SimRAG Reproduction Study
Reproduction study of SimRAG paper implementing similarity-based RAG with two-stage fine-tuning on consumer hardware, analyzing model capacity limitations and retriever-generator coupling.
Research Approach
Reproduction study of the SimRAG paper exploring similarity-based Retrieval Augmented Generation techniques. Built a modular implementation to understand RAG fundamentals, fine-tuning concepts, and practical ML engineering workflows.

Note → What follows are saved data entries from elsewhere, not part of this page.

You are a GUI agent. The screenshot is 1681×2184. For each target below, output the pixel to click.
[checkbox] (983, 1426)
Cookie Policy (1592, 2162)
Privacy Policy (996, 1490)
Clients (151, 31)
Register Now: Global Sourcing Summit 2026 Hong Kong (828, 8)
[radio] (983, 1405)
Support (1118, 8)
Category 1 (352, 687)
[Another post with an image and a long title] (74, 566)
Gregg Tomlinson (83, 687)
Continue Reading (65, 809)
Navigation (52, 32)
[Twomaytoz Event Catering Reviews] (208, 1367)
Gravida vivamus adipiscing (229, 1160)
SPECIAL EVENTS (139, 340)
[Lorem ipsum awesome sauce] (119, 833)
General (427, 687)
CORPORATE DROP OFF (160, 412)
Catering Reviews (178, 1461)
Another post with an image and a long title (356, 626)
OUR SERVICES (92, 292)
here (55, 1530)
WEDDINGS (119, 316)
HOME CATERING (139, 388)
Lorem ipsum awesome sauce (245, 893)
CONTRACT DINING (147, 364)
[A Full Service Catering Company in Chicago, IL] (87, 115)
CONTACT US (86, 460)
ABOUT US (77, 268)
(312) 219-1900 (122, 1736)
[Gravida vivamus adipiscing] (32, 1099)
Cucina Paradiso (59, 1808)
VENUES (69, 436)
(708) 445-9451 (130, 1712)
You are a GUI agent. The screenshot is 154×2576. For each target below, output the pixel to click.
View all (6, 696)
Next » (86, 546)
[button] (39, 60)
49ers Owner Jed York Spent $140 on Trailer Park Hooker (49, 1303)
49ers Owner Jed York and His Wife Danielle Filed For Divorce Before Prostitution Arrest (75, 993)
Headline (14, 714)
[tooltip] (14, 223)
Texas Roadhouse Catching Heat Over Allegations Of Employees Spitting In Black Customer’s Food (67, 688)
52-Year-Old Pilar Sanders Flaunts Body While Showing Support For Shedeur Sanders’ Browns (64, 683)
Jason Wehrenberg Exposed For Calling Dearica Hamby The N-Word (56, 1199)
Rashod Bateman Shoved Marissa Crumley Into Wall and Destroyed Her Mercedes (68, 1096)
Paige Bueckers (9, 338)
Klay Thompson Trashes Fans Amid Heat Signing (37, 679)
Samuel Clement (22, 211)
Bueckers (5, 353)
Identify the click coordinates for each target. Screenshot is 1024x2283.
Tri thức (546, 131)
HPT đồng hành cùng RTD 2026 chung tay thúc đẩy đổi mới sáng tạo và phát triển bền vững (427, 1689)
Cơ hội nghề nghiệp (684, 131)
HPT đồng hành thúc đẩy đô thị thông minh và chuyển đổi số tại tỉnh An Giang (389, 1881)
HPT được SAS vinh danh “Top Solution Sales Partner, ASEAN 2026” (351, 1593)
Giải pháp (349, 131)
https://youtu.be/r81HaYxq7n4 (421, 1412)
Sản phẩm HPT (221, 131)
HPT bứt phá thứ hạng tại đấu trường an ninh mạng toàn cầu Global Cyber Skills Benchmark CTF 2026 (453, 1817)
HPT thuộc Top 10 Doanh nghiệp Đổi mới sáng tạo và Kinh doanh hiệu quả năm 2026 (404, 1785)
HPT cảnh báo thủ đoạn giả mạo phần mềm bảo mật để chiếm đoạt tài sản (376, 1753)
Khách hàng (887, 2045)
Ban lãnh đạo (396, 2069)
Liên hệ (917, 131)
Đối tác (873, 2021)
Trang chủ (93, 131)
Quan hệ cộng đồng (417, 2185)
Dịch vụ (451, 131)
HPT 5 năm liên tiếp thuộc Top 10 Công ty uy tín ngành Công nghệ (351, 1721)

Documents → Embeddings → Vector DB → Stage 1 Fine-tuning → QA Generation → Stage 2 Fine-tuning → EvaluationFocused on learning through implementation rather than just theoretical understanding.
Key Features
Provider-Agnostic Interface
Supports both local (Ollama) and cloud (Purdue GenAI) LLMs with automatic provider selection.
RAG Implementation
Sentence Transformers for embeddings, Qdrant vector storage, and context-aware question answering with source citations.
Two-Stage Fine-Tuning
QLoRA fine-tuning: Stage 1 for instruction following, Stage 2 for domain adaptation with synthetic QA pairs.
Test Suite
Test suite with mocked external dependencies for reproducible testing and validation.
Technical Details
Workflow
Two-stage fine-tuning process: instruction following, then domain adaptation with synthetic QA pairs.
Setup & Document Ingestion
Load documents, chunk text, generate embeddings, store in Qdrant.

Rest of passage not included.